CHRISTIAN LAWRENCE: Well, it's great to be here, thank you. So I would say that when it comes to our Fed forecast, we're currently pricing in around about two rate cuts this year, which is now broadly in line with the market. So that's 50 basis points by the end of the year. And we actually only expect another 225 basis point cuts next year. So a total of 1% point by the end of 2025.
And really, this is a reflection of the fact that the inflation dragon has yet to be slain. We know that there are more cost push pressures coming through as a result of supply chain issues earlier in the year, rising energy prices, which we think will continue throughout 2024. And this is all going to be pretty strong pressure on that side.
Meanwhile, when it comes to things like shelter inflation, very little sign of that easing up anytime soon and we're running at double the pre-COVID trend. I would actually argue that although the plan is to get down to 2%, really, we're in a world now where 2% probably isn't the right target anymore. Remember, 2% really came about in the 1990s with the RBNZ and that was the same time that China entered the WTO. And while we're not moving to a deglobalized world, we are moving to a world where reglobalization is occurring. More onshoring, more domestic production, and that is structurally inflationary.
- Well, what's going to make the Fed change that 2% target? They still have stuck to that despite calls like yours to change it. What would make them change their minds?
CHRISTIAN LAWRENCE: Well, they certainly won't change it any time soon. I mean, one could argue that the move to flexible average inflation targeting was a kind of step in that direction. But certainly, we'd need to get much closer to 2% for them to be happy to change that or to think about moving because otherwise, it's essentially admitting defeat. Now when we look at our inflation projections, we do have us going down to 2 and 1/2% in the US but not down to that 2% target over the next few years.

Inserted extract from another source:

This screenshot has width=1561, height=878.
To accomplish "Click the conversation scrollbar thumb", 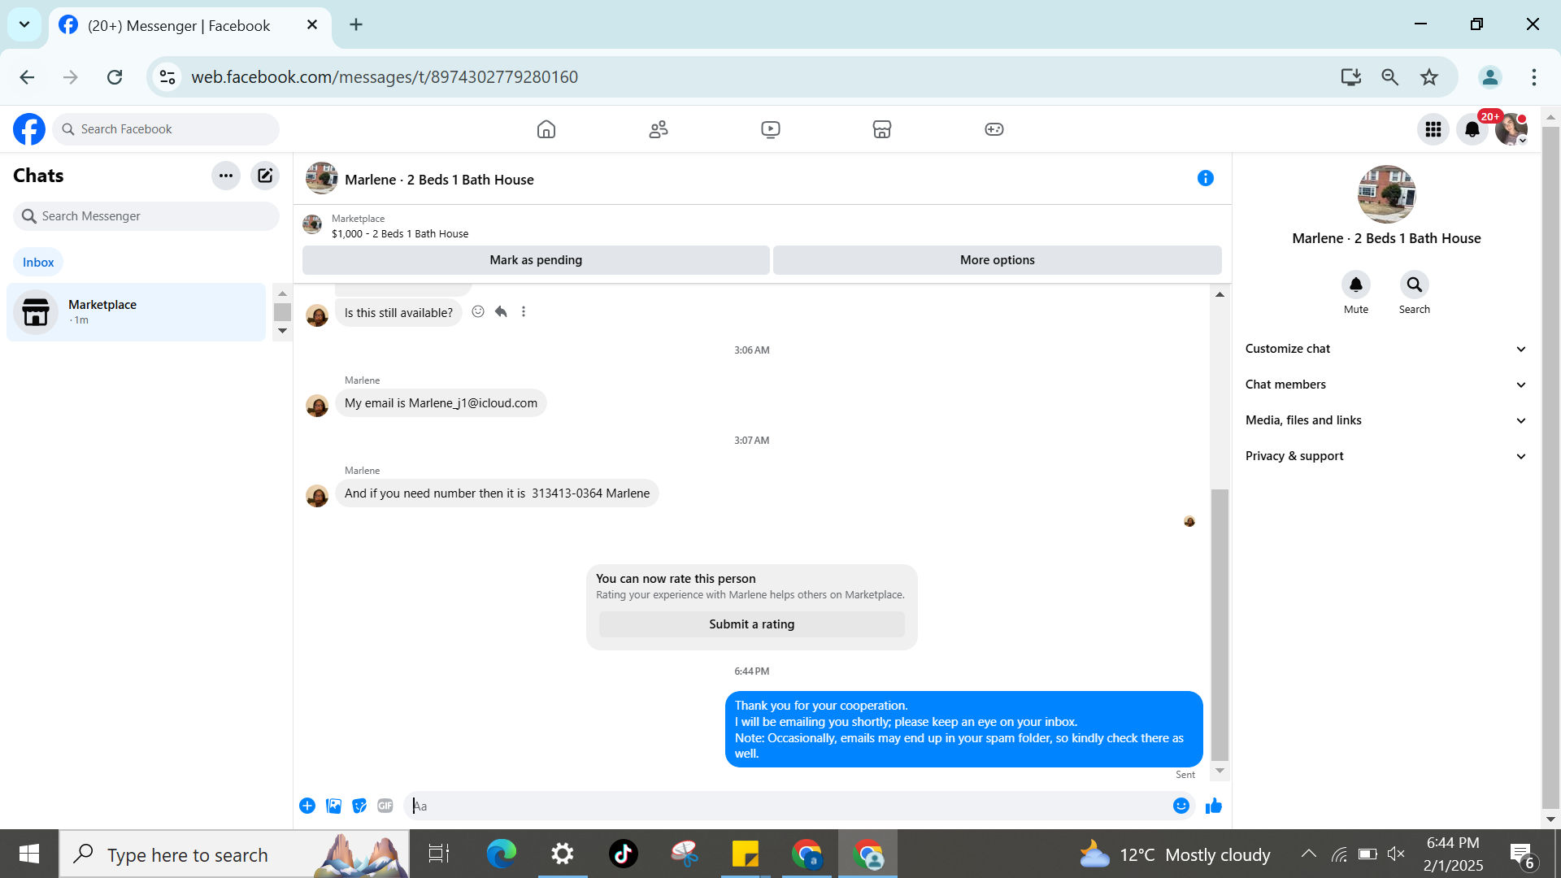I will tap(1220, 624).
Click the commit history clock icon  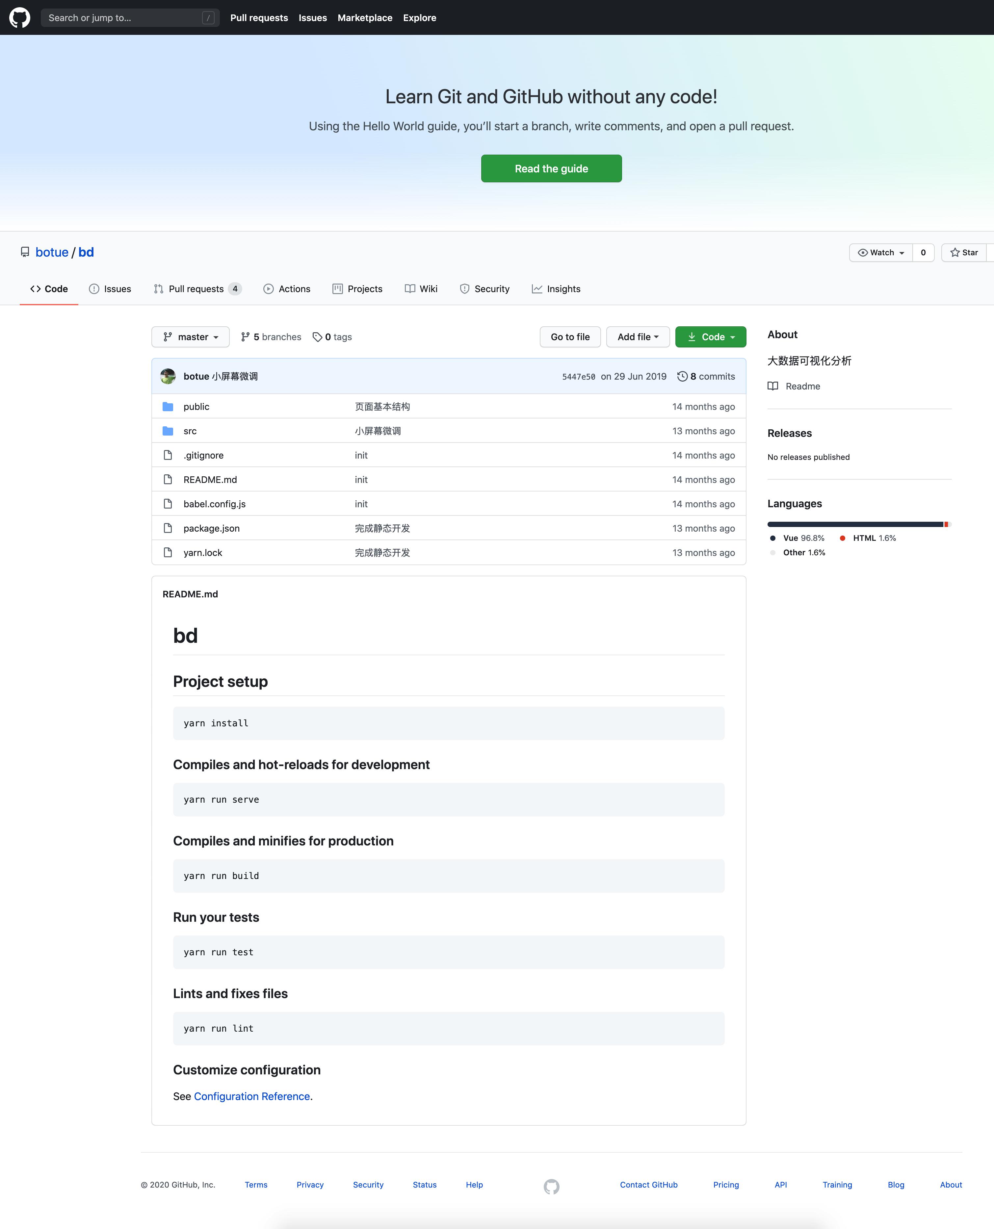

- Well, talk to me then about some of the areas where we are seeing softness in this market because Neil Dutta yesterday really pointing out that we are seeing disinflation pockets across the US particularly when you take a look at the Atlanta Fed wage tracker. We are seeing continuous declines on those wages, which obviously could be a sign of disinflation to come. Is that something that you think this market is ignoring?
CHRISTIAN LAWRENCE: Well, I think there are certainly a few pockets of disinflation in fact, there are some pockets of outright deflation. But I think that those were in the past. So we have seen core goods, for example, being deflationary for a couple of months. And of course, energy prices falling was a deflationary impulse onto the CPI inflation index for some time. But going forward, I think both of those are changing direction.
Now when it comes to wages, this is, of course, the absolute critical point when it comes to that sticky services inflation. And when you look at the structure of the labor market, we did essentially see a mass exodus of over 55's from the workforce, that participation rate dropped quite substantially in the aftermath of COVID. And the likelihood is most of those are not coming back to the workforce.
But of course, we have seen a pick up in migration recently. That will mean more workers. That could mean a little bit less in the way of upward wage pressures. But of course, those people also buy things as well, which acts as an impulse on the upside when it comes to the demand element. So it is a very complicated picture but it's one that I think isn't going to be conducive to that 2% target anytime soon.